▶ **EXERCISE PROMPT**: Copy out every line of the data where the word "will" is found.

[Dataset entries]
▬▬▬▬▬▬▬▬▬▬
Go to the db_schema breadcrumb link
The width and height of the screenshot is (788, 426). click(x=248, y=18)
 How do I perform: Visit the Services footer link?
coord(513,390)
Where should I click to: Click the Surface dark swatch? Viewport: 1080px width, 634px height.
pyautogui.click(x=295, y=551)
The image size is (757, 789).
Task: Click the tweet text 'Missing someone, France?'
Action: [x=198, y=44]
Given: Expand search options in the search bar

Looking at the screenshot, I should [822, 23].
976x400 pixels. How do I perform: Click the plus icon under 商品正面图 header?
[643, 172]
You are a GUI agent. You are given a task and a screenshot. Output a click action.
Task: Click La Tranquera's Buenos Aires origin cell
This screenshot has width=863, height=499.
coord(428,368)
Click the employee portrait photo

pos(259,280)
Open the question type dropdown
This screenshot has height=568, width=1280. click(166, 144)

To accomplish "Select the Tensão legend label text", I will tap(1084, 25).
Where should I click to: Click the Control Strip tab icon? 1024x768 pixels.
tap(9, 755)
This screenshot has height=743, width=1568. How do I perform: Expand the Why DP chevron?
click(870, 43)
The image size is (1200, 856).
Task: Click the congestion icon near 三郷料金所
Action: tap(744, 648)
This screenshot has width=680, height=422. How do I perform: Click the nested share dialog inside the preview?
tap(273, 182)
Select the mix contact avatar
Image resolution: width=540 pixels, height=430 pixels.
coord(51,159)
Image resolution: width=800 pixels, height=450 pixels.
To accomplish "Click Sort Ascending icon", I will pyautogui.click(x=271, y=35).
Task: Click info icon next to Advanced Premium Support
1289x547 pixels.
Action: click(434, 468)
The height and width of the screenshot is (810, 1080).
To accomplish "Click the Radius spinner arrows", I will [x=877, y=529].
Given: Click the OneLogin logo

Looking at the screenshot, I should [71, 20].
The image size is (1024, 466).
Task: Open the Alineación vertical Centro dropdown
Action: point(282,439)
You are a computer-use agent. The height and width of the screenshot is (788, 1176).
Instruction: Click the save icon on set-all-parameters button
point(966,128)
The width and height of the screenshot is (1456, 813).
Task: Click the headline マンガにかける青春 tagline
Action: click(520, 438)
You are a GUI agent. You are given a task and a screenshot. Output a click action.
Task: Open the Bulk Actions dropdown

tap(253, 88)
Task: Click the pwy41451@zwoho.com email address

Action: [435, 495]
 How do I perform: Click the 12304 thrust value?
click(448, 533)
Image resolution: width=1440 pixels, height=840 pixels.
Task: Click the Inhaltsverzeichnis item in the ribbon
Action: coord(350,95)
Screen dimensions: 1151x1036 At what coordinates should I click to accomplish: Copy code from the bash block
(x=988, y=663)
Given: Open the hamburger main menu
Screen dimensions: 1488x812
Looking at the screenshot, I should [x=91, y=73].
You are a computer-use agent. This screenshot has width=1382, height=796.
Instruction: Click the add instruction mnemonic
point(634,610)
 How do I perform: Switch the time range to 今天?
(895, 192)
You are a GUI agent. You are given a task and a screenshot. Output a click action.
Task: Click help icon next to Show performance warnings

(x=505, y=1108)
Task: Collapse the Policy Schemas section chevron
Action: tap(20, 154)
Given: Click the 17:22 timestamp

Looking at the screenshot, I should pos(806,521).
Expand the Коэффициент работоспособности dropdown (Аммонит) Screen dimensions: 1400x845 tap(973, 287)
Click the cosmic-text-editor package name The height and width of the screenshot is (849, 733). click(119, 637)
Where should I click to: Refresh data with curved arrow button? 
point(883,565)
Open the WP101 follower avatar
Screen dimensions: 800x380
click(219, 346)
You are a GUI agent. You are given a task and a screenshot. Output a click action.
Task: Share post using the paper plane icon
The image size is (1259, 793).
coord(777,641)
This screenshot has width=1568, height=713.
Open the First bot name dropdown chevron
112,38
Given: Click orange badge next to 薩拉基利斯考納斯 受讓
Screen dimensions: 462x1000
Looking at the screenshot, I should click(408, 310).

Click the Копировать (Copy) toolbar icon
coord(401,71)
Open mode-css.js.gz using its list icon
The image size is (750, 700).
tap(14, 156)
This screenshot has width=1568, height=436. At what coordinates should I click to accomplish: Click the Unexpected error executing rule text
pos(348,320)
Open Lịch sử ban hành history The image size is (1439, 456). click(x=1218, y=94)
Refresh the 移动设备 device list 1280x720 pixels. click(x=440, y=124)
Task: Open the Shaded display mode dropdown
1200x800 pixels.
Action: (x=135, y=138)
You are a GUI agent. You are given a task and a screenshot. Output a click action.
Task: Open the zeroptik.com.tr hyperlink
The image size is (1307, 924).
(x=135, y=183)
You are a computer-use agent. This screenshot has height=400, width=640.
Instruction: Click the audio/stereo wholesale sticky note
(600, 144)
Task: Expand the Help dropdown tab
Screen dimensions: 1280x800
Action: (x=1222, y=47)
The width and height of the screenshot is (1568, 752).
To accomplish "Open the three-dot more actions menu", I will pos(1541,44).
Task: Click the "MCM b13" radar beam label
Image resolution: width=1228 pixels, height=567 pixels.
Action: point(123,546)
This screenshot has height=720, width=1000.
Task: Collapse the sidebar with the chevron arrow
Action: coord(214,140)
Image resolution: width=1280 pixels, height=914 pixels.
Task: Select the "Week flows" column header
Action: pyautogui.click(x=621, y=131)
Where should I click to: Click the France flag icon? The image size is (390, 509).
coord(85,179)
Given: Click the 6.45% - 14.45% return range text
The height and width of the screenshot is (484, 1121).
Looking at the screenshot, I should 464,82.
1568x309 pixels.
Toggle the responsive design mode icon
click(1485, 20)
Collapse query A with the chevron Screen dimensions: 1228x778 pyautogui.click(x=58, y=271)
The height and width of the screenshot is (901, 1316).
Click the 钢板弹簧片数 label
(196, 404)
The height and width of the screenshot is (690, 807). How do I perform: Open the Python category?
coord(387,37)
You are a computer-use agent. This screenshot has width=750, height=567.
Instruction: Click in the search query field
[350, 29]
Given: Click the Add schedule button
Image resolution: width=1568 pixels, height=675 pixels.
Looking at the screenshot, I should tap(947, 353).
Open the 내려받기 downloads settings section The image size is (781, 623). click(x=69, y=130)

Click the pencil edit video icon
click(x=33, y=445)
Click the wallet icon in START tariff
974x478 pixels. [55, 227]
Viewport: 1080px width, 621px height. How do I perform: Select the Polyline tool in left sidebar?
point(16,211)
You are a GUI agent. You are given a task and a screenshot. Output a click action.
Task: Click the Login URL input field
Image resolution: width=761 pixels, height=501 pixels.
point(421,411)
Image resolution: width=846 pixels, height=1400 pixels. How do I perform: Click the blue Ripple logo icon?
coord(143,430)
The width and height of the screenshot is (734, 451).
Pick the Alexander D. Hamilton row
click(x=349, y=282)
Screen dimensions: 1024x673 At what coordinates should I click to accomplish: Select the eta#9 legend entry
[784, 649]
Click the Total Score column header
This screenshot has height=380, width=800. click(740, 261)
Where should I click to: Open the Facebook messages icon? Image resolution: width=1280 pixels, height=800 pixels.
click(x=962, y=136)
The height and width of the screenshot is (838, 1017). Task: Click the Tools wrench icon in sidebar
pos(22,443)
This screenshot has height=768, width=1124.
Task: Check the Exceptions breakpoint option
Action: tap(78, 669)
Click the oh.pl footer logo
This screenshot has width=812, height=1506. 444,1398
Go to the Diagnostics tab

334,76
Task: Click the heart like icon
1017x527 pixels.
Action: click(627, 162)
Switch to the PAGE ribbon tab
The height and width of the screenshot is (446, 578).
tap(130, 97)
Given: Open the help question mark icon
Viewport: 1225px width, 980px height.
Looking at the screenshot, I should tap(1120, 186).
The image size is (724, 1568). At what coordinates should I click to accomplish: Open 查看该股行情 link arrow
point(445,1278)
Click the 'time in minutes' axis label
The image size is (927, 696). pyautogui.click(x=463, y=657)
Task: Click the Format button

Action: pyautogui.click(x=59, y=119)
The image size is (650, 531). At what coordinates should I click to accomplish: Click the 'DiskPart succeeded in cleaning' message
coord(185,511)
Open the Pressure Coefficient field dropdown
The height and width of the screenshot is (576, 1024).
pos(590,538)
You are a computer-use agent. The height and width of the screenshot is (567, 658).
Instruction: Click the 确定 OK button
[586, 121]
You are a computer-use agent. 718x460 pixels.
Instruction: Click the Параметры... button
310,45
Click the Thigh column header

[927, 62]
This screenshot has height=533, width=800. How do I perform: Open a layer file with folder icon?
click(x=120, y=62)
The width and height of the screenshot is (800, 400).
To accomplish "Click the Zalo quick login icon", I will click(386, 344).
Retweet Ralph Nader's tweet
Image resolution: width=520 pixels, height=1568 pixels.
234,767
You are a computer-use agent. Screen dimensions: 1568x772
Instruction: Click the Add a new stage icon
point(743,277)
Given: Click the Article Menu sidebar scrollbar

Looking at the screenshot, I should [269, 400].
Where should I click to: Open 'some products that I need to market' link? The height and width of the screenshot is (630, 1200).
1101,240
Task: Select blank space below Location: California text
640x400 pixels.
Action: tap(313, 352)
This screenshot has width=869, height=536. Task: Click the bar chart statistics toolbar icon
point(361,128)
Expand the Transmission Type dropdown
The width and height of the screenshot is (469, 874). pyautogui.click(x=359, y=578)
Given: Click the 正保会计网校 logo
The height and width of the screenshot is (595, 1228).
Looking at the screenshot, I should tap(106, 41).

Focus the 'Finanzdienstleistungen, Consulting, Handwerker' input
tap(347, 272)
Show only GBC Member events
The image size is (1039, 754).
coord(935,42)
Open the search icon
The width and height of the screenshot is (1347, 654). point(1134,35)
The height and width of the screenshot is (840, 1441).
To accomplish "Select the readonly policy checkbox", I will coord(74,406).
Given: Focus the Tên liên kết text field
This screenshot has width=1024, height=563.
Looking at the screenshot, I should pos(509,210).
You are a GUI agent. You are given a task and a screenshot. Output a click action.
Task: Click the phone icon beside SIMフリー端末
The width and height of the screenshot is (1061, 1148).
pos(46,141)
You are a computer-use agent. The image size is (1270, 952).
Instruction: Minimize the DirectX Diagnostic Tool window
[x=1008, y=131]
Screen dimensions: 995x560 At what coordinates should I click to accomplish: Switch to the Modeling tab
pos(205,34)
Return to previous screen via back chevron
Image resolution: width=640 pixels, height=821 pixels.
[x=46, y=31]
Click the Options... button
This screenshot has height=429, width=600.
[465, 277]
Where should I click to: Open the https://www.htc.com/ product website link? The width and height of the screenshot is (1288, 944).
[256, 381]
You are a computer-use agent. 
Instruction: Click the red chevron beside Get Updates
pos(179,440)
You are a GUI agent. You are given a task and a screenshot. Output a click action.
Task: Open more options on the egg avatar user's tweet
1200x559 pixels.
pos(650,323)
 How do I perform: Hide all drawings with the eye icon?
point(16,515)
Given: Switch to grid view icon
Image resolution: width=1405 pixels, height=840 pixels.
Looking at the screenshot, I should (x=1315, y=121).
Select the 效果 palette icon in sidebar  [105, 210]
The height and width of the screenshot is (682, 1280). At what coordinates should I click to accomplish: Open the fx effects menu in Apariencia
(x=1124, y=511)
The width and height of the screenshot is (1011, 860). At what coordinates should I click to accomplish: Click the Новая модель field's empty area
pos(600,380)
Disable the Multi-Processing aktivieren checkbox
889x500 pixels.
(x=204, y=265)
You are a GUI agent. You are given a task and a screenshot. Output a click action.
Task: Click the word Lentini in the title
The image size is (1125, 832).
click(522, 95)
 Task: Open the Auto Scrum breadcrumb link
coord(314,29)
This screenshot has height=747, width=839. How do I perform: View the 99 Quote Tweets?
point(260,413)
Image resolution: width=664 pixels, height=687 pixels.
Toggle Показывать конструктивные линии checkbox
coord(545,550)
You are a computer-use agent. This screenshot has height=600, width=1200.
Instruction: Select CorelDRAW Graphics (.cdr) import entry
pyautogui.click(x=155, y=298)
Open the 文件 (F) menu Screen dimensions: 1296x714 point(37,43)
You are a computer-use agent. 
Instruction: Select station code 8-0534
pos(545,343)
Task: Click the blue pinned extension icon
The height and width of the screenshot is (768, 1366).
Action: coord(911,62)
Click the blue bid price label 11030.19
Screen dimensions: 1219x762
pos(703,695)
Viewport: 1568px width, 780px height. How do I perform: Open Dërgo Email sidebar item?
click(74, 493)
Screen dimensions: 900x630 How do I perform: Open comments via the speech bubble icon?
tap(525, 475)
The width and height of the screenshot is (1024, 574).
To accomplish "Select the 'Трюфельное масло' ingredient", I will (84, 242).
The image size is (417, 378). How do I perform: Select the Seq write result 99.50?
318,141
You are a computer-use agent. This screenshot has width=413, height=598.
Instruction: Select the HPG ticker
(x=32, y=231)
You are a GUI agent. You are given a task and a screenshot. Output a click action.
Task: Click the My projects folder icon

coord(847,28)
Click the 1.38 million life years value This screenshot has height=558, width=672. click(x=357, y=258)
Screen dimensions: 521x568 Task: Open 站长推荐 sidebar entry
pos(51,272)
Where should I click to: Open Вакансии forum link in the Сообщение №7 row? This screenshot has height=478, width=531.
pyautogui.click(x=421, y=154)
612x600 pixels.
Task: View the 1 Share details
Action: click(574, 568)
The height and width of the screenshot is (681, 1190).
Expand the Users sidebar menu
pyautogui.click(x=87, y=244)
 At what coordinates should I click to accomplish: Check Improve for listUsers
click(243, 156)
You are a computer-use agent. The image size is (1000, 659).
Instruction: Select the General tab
▬▬▬▬▬▬▬▬▬▬
▶ **THE COMPLETED TASK**:
To accomplish "Select the Tensão legend label text", I will tap(1084, 25).
To accomplish "Click Sort Ascending icon", I will pyautogui.click(x=271, y=35).
To accomplish "Click the Radius spinner arrows", I will [x=877, y=529].
To accomplish "Open the three-dot more actions menu", I will pos(1541,44).
To accomplish "Click the Zalo quick login icon", I will click(386, 344).
To accomplish "Select the readonly policy checkbox", I will coord(74,406).
To accomplish "Select the 'Трюфельное масло' ingredient", I will (84, 242).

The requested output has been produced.